Open tabs purposefully. A pivot that does not answer a specific open question is clutter. The analyst asks what question does this pivot answer? before performing it, and closes the resulting tab if the question turns out to be already answered elsewhere.
Keep the lead tab open. The originating alert tab is the return address for the investigation. Analysts do not close it until the disposition is recorded.
Close stale pivot tabs. A pivot tab that has served its purpose — the repetition check returned no prior occurrences, the community-id view confirmed a single-signal alert — is closed immediately. The workspace carries one to five active investigation tabs on a typical triage, not twenty.
Name tabs implicitly through ordering. Tabs can be reordered by drag. Analysts group related pivots together (for example, All Alerts → alert's community_id → alert's source IP) so the chain reads left to right.
Export, do not screenshot, when the evidence must leave the Hunt page. The CSV and JSON export on the tab action menu produces a machine-readable artifact the ticket can cite. Screenshots are a last resort for evidence that cannot be expressed as a row set.
Rely on persistence for long investigations. Every tab — its bucket and detection type, time range, search expression, column customization, sort, and pagination — persists across sign-out and sign-in. An investigation that spans a shift change resumes in the incoming analyst's workspace exactly where the outgoing analyst left off. The lead tab and the pivot chain survive a browser restart, a session expiry, and a sign-in from a different machine.

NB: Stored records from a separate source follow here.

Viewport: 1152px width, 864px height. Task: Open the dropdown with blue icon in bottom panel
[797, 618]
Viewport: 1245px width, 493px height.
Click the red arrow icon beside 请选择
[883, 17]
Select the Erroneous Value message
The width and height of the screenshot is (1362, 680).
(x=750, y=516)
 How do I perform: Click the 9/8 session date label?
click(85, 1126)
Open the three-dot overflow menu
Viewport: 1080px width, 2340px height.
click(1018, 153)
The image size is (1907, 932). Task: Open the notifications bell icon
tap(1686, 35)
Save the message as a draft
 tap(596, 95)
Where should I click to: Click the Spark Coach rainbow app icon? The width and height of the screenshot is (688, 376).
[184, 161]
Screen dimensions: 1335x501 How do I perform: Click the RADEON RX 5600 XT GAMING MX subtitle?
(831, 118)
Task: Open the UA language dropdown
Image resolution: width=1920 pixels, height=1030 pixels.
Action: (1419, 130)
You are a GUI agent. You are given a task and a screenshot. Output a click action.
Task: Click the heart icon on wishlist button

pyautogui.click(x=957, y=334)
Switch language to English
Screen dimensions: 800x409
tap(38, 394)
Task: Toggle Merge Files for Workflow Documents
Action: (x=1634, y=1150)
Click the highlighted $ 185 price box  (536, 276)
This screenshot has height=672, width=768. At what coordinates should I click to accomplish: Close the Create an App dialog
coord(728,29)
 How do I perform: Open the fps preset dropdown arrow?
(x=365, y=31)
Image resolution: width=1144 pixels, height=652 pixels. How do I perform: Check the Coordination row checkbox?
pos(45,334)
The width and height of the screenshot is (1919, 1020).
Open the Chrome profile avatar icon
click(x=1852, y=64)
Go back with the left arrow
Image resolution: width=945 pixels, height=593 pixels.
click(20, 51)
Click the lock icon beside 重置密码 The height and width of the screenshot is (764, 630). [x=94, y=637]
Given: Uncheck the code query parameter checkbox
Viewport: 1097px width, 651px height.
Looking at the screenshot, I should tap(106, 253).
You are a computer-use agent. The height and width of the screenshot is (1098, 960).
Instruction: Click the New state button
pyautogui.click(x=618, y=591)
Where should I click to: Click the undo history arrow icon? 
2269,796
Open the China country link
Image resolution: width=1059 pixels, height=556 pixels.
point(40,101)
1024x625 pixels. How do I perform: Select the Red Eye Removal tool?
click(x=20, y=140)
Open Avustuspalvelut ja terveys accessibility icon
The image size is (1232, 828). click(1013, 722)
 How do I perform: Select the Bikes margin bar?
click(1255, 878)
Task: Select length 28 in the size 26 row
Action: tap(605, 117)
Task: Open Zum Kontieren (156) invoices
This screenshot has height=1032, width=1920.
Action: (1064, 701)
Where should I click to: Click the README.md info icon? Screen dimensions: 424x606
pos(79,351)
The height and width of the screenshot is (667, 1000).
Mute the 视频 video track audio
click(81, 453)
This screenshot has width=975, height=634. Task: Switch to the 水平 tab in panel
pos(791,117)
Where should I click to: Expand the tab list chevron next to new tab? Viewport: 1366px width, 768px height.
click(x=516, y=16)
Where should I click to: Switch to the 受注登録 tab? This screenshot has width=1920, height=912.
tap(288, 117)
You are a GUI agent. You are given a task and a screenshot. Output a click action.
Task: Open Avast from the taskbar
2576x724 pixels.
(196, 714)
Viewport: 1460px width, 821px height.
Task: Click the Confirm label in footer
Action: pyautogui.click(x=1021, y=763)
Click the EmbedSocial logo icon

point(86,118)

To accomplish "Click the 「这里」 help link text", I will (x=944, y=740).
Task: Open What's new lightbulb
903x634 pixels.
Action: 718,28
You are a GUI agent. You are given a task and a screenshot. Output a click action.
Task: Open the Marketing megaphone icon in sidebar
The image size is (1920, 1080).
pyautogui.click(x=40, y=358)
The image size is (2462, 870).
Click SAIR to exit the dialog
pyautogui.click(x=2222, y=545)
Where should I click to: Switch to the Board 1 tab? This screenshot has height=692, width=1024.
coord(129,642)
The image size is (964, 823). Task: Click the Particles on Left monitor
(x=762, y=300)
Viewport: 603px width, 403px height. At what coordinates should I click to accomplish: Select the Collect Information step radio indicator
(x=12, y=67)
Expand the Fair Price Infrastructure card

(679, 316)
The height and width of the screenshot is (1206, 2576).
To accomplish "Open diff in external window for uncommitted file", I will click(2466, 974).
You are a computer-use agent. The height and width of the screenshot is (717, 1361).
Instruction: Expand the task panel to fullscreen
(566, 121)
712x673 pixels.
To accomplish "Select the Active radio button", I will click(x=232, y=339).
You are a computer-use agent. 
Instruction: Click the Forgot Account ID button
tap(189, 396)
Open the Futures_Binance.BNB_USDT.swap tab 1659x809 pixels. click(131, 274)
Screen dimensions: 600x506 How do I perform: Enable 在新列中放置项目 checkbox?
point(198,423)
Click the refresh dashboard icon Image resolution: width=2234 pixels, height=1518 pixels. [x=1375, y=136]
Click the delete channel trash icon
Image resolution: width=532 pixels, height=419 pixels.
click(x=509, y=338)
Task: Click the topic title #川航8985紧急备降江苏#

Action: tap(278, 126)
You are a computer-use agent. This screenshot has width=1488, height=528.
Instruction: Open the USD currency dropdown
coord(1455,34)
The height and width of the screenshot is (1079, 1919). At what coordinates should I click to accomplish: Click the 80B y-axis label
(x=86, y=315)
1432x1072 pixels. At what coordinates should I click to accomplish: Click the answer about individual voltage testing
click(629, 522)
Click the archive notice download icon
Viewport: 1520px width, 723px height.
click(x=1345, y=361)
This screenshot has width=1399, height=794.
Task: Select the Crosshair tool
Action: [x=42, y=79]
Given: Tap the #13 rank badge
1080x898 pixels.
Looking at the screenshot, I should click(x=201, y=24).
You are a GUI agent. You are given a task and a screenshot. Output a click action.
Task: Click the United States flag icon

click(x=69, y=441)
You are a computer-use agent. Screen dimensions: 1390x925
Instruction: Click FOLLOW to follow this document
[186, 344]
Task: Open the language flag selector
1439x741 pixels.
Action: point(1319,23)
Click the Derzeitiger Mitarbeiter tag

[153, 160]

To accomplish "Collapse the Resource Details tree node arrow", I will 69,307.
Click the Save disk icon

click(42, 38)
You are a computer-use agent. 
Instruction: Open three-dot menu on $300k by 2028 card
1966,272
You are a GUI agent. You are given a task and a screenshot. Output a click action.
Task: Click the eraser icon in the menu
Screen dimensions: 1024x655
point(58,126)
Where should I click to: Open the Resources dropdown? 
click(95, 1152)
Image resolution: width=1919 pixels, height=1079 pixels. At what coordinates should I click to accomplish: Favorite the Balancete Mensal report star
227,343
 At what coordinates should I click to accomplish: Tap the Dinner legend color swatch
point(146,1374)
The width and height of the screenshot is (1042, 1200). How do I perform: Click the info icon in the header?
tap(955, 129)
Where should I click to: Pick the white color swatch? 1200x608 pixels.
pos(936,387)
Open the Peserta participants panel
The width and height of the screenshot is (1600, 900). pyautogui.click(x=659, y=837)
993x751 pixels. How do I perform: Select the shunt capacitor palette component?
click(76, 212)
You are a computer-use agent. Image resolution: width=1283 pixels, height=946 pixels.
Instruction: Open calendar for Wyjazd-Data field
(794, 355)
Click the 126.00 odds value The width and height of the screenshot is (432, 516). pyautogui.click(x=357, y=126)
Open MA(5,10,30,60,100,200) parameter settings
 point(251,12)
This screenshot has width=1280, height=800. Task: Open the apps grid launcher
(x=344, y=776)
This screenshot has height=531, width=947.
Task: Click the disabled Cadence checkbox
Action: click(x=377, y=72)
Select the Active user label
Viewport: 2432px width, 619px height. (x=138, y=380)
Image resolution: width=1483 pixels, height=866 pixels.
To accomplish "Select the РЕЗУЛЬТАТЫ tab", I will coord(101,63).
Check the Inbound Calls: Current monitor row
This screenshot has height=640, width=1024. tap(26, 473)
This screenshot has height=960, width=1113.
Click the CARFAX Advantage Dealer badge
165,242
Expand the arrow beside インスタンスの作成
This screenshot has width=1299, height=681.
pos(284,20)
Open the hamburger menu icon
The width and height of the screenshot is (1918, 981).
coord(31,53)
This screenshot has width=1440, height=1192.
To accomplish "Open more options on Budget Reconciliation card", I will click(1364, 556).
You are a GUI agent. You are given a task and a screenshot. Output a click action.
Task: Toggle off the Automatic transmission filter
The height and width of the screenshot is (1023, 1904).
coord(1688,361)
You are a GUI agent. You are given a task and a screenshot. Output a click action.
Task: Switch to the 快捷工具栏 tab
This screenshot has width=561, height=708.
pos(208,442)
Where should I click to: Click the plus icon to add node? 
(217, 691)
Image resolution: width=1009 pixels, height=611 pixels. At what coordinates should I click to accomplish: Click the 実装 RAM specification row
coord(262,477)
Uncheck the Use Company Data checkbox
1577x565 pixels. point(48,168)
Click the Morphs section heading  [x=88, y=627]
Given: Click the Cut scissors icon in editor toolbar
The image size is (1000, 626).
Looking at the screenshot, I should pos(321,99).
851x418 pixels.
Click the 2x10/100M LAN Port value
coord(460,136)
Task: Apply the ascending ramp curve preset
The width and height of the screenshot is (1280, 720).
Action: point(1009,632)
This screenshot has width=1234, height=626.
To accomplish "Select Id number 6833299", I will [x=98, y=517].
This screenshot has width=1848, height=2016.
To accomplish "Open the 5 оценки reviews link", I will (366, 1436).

Row selection does not persist. The detail sidebar's open state and the selected-row highlight reset at sign-in. Analysts who need to return to a specific row bookmark it by leaving the tab filtered to that row — for example, by pasting the row's community_id into the tab's quick-search — rather than by relying on the selection itself.

Investigations that outrun the workspace's useful tab count indicate a structural problem, not a discipline problem. When an analyst finds they are managing more than ten active tabs, the right response is to reshape the investigation into a smaller number of broader queries rather than to continue pivoting; the family-specific runbook at that point typically directs escalation to Tier 2 or Tier 3.